[Work to complete]
Every record, from first to last, should be written out again exactly.

[Exercise data — start]

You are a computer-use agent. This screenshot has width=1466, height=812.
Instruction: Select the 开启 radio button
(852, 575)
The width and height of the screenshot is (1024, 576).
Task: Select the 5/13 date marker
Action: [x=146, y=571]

[Exercise data — finish]

[Finished task]
You are a computer-use agent. This screenshot has width=1466, height=812.
Instruction: Select the 开启 radio button
(852, 575)
The width and height of the screenshot is (1024, 576).
Task: Select the 5/13 date marker
Action: [x=146, y=571]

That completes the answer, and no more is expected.